Pictures aside, reproduce exactly and only the lines from the one containing "You are a computer-use" through the end of the records.

(Collected data)
================

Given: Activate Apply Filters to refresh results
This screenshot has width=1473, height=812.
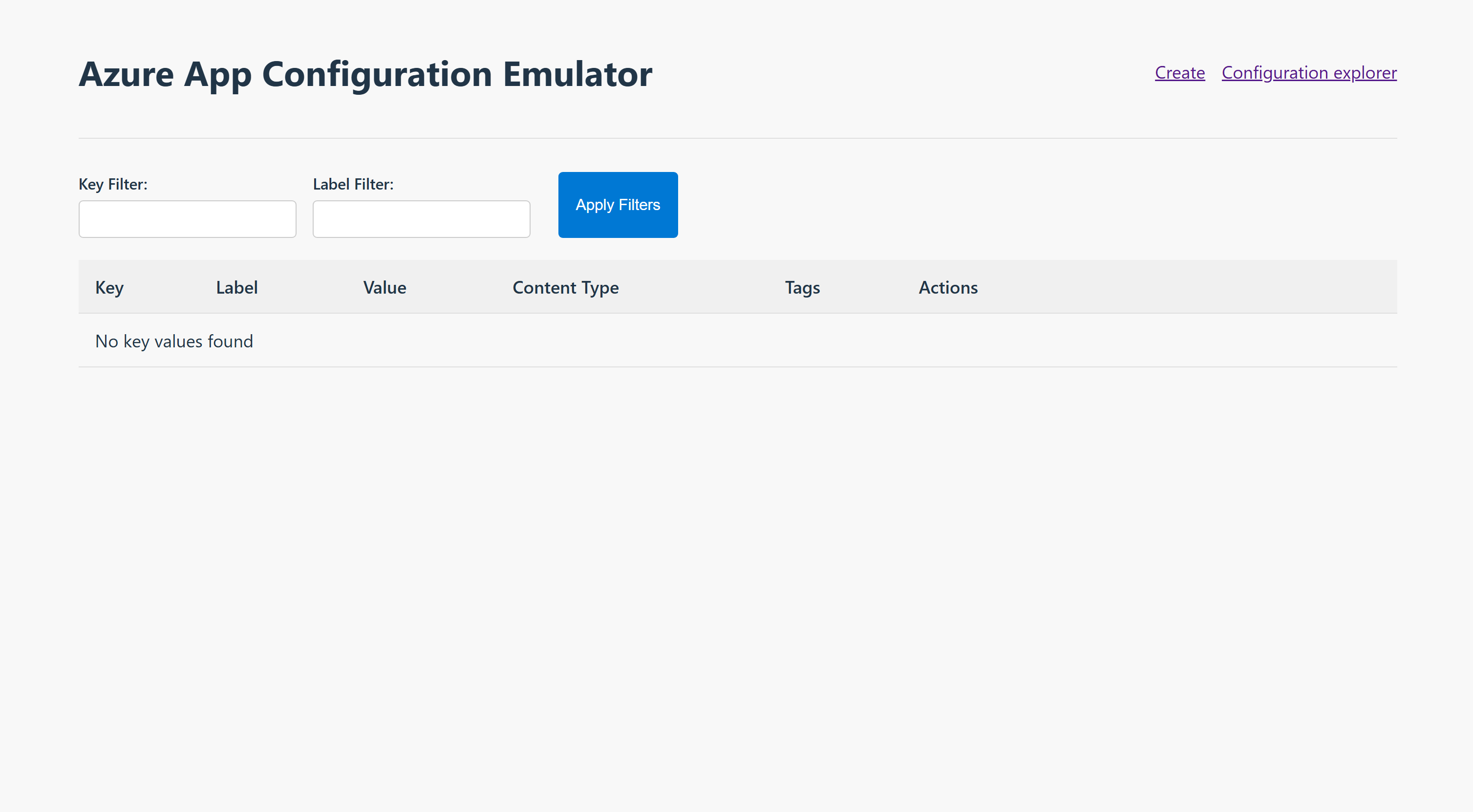Looking at the screenshot, I should (618, 204).
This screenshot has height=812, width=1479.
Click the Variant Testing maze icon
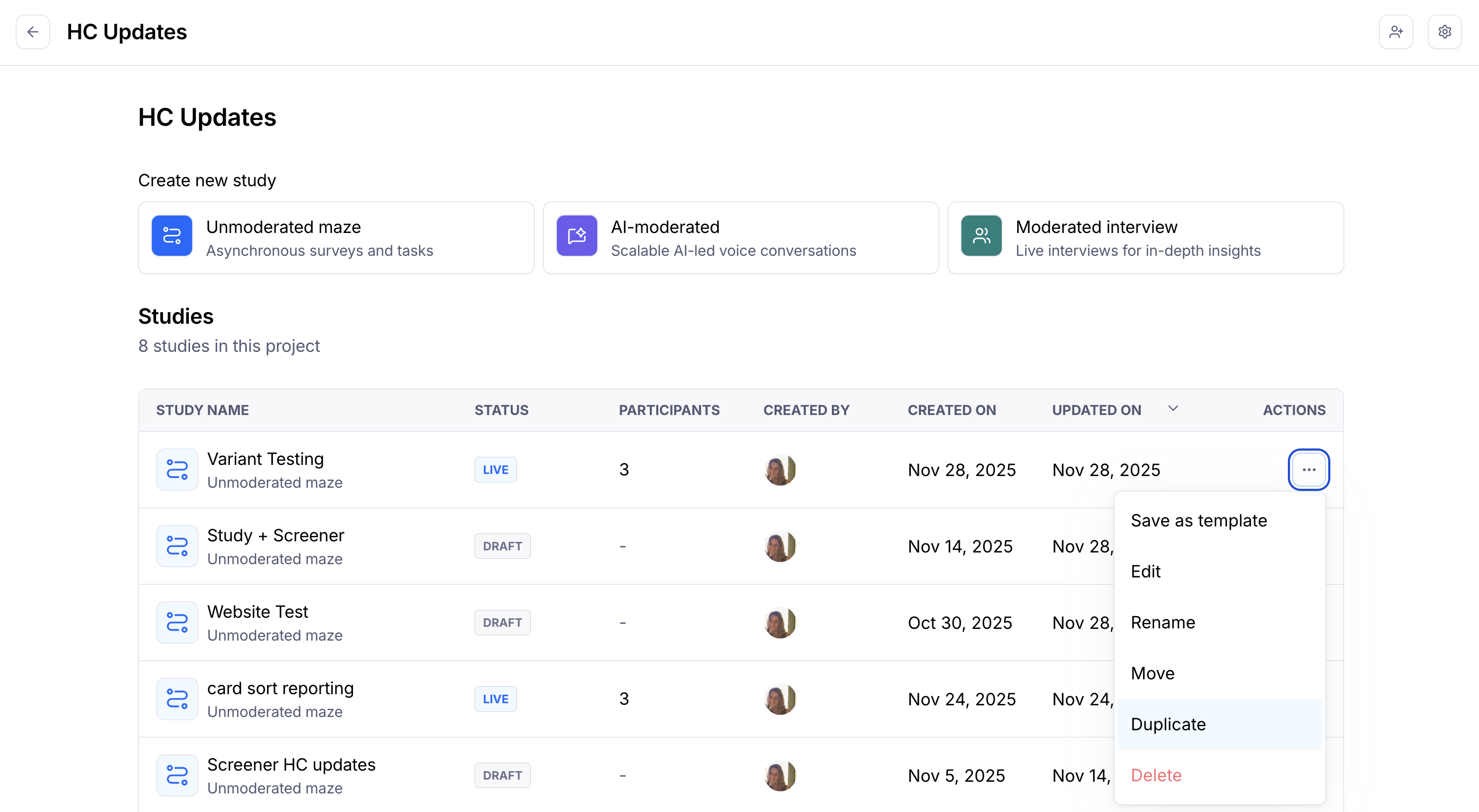coord(177,469)
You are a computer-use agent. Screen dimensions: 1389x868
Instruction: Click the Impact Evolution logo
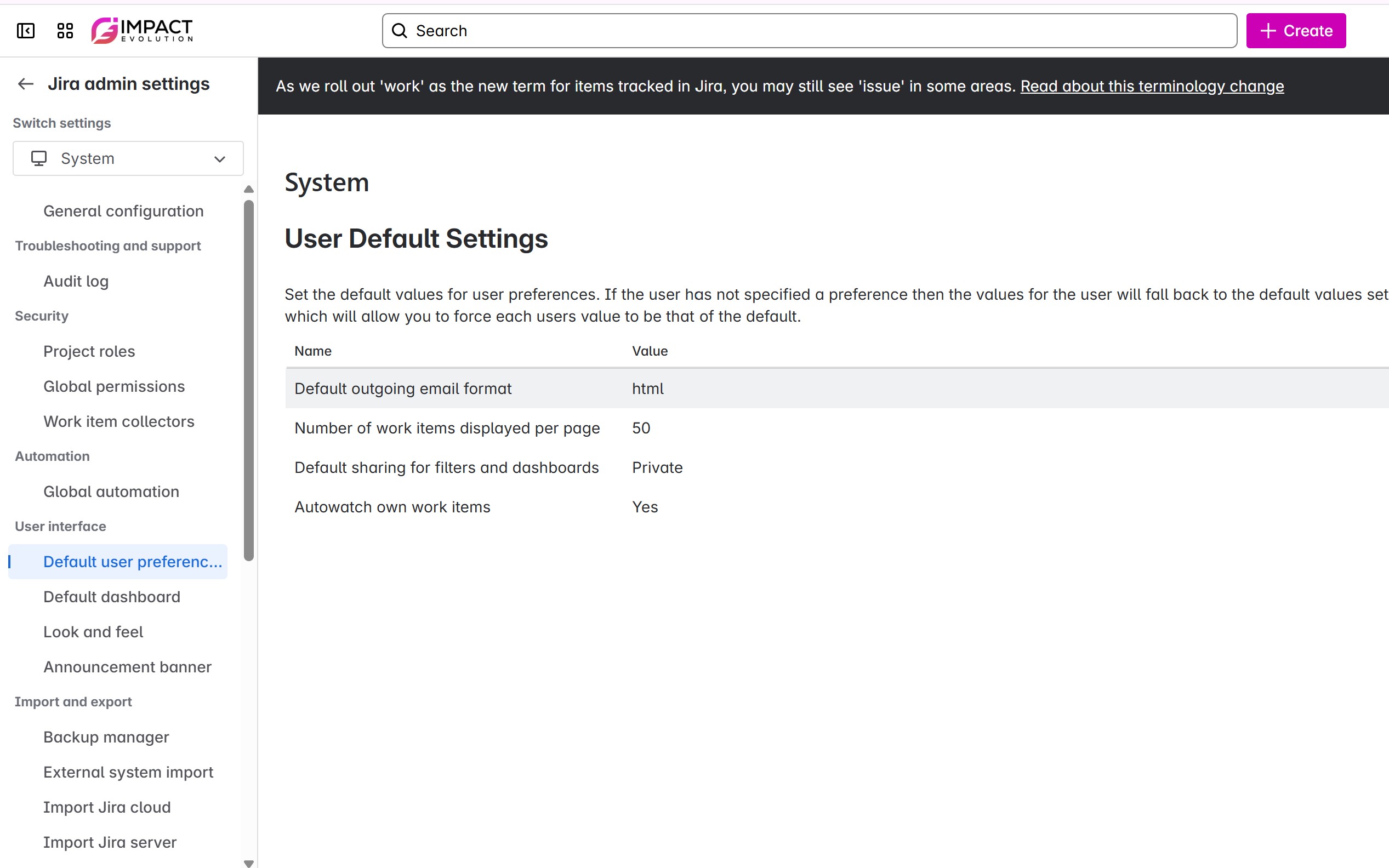pyautogui.click(x=142, y=31)
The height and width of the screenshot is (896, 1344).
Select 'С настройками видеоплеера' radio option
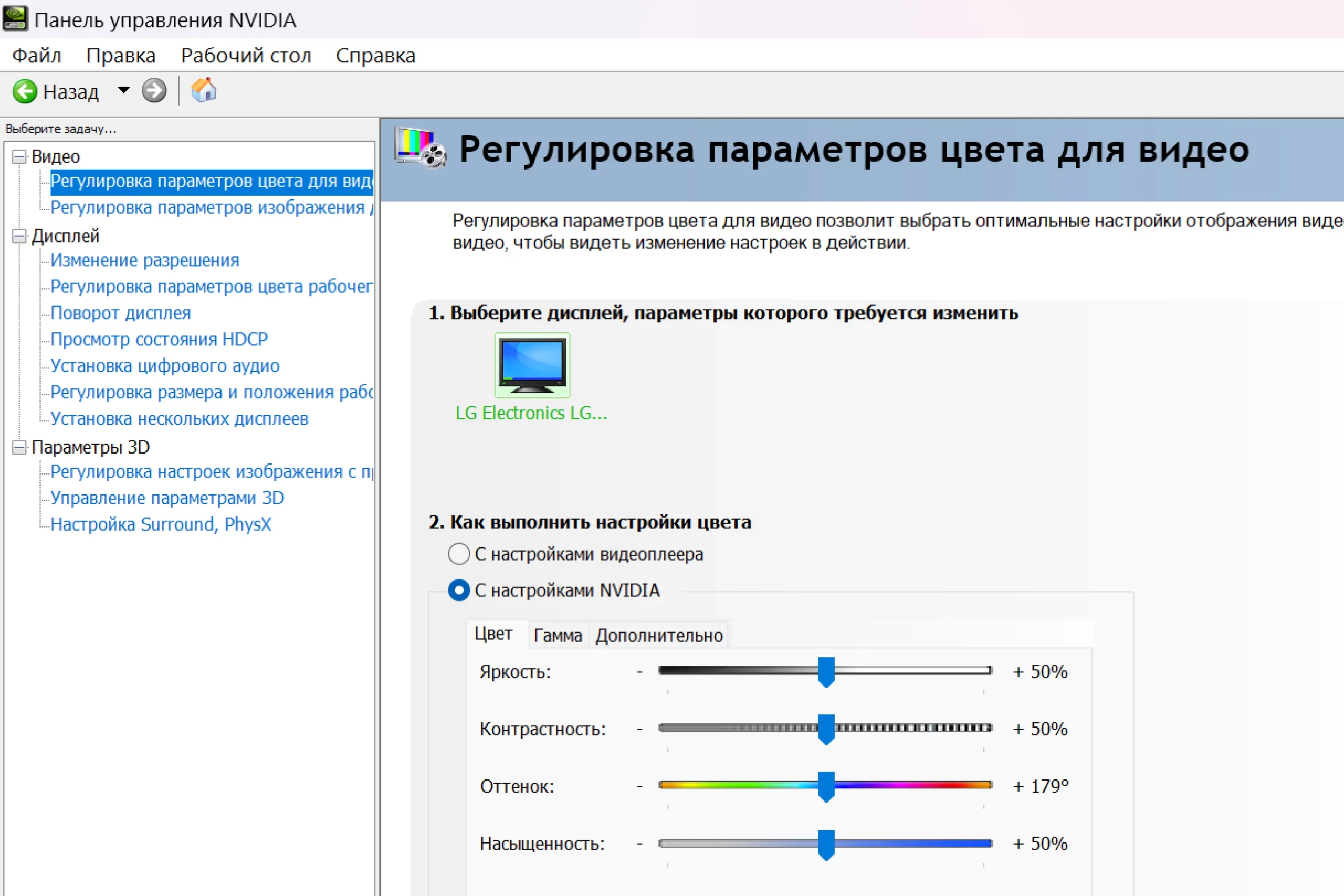point(459,554)
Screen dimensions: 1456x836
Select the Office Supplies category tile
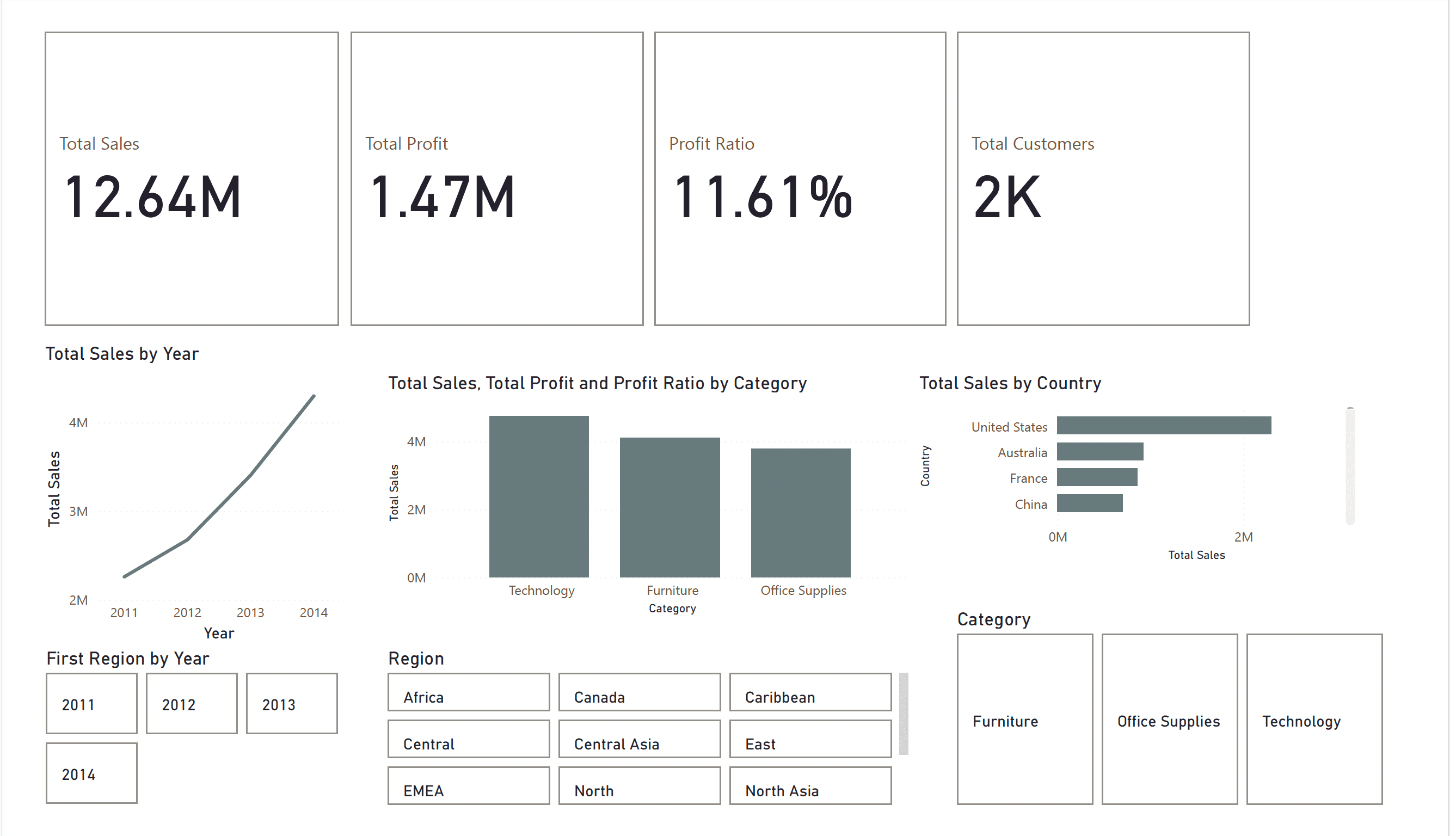pyautogui.click(x=1169, y=721)
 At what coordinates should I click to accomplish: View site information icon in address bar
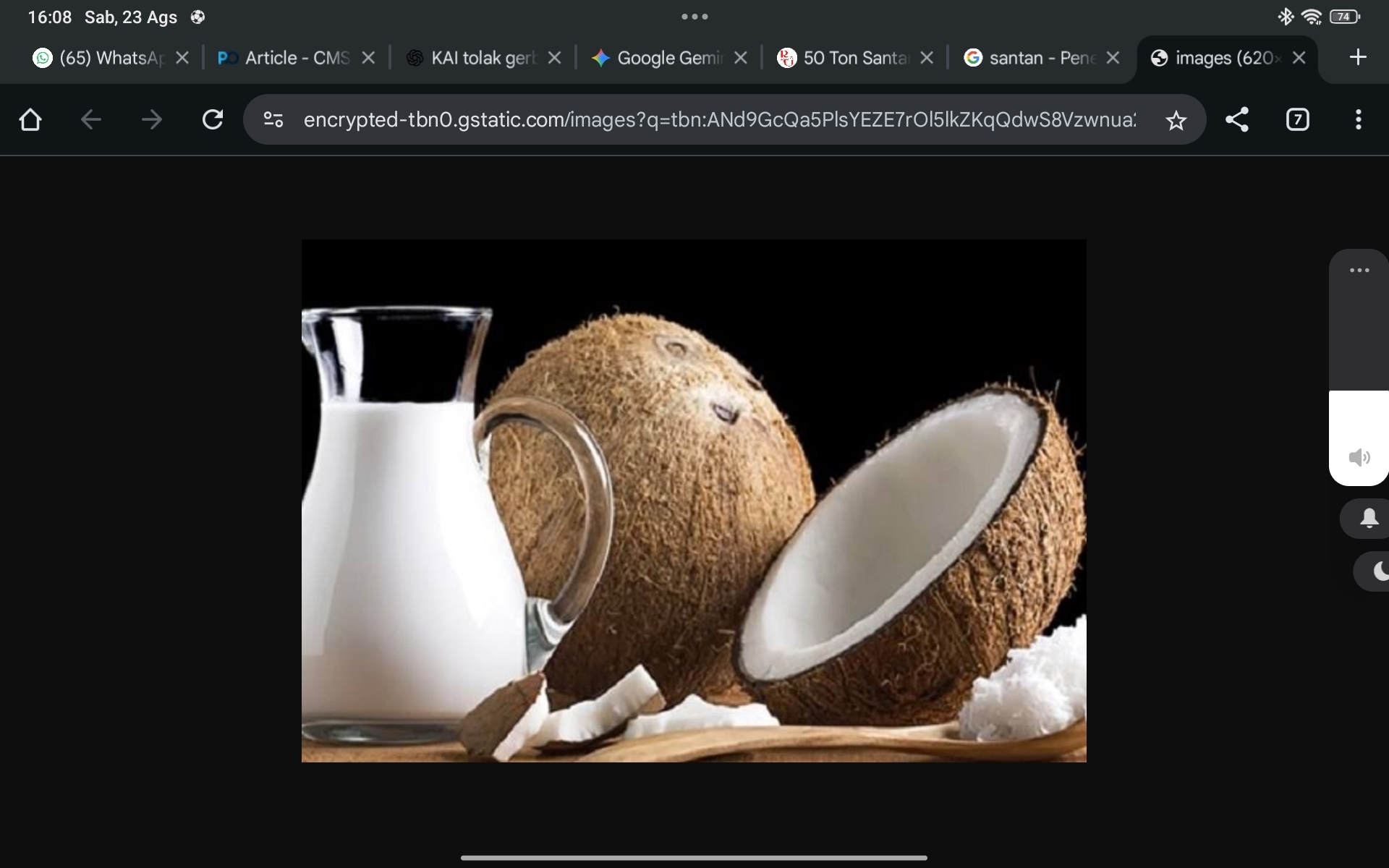click(x=273, y=119)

================

- _Your solution_:
You are a computer-use agent. Screen dimensions: 1389x868
Instruction: Click the Impact Evolution logo
pyautogui.click(x=142, y=31)
The height and width of the screenshot is (896, 1344).
Select 'С настройками видеоплеера' radio option
point(459,554)
Screen dimensions: 1456x836
Select the Office Supplies category tile
pyautogui.click(x=1169, y=721)
 At what coordinates should I click to accomplish: View site information icon in address bar
click(x=273, y=119)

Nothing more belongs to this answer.